Une information instantanée et en continu à l’origine de dérives de plus en plus fréquentes
Les nouvelles pratiques du journalisme et du journalisme de santé en particulier ont terriblement évolué. Autrefois, les médias faisaient la course au scoop, ils avaient ainsi un ou deux jours d’avance sur leurs concurrents ; aujourd’hui le scoop ne dure que quelques secondes. Les journalistes doivent livrer une information instantanée ; dès qu’une information paraît, elle doit être reprise le plus vite possible. D’où l’importance des dépêches des agences de presse qui sont reprises à l’identique, à l’infini, tout au long de la journée ; certains médias modifient uniquement leur titre les rendant plus sensationnels et accrocheurs, de façon à attirer une audience toujours plus large pour occuper le plus rapidement possible la une de Google.

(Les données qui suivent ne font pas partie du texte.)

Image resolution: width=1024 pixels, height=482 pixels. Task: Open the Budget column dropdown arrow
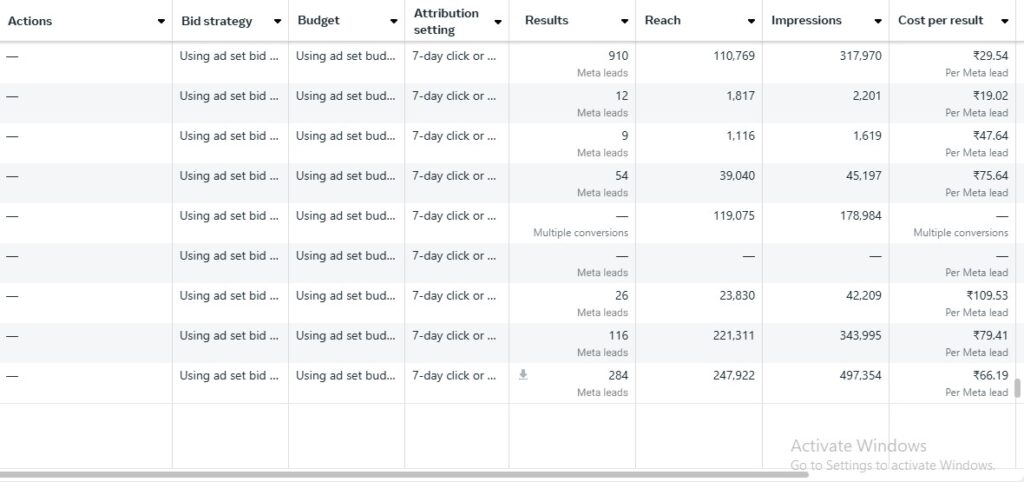click(393, 21)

Cette information instantanée est aussi une information en continu. Le résultat est que l’on voit maintenant régulièrement des informations publiées très rapidement, sans avoir été analysées et vérifiées, sans avoir pris le temps d’interroger des experts pour obtenir un éclairage ; on sait que l’on pourra modifier ces informations rapidement si elles s’avèrent incomplètes ou erronées. C’est ce qui explique que nous voyons apparaitre de plus en plus de dérives qui brouillent considérablement les messages délivrés auprès du public qui a du mal à se faire une opinion notamment lorsqu’il s’agit de messages de santé publique. Ces informations souvent contradictoires, rarement expliquées et pondérées, ne sont pas sans conséquences sur les comportements des citoyens, comme celles qui concernent les messages de dépistage et de prévention. En cancérologie, les informations se succèdent qui disent tout et leur contraire, et c’est toujours la première annonce qui sera la plus forte et qui restera dans les esprits quelque soient les réactions ultérieures. Trouver la bonne information devient de plus en plus difficile. Les médias, les journalistes, les émetteurs d’information et les communicants devraient s’interroger davantage pour continuer à garantir la qualité de l’information santé.

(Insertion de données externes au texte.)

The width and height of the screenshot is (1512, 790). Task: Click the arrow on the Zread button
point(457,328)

Une surabondance de données et une information toujours plus uniforme
Par ailleurs, nous n'avons jamais eu accès à autant de sources d’information et de données et paradoxalement, l'information n'a jamais été aussi uniforme. Il y a là une extraordinaire opportunité pour les journalistes d’aller dépister une information inédite. Ces journalistes sont les journalistes de demain.
Les agences de presse ne sont plus l’unique source pour les rédactions
Jusqu’il y a peu, les agences de presse était les principaux émetteurs d’informations auprès des rédactions. Certains journalistes ne regardent plus aujourd'hui ces dépêches mais suivent dans leur Newsroom, l'actualité sur Twitter. En effet, une information diffusée par les agences se retrouve dans l'instant sur tous les sites médias et est immédiatement reprise sur les réseaux sociaux. Certains suivent également l'actualité sur BFM TV. Des agences comme l'Agence de Presse Médicale (APM) ont bien sorti leur épingle du jeu. Les journalistes, à l'affut du papier inédit et de l’étude dont on n’a pas encore parlé, vont aller chercher l’information auprès de ce type d'agence ou directement sur les blogs de certains chercheurs ou médecins. Ils vont ensuite traiter l'information sous différents formats : papier, vidéo, infographie... Le numérique est en ce sens une opportunité fantastique.
Interview réalisée dans le cadre de l'enquête sur « Les nouvelles pratiques du journalisme de santé » menée par l’Argus de la presse et Capital Image, 2015.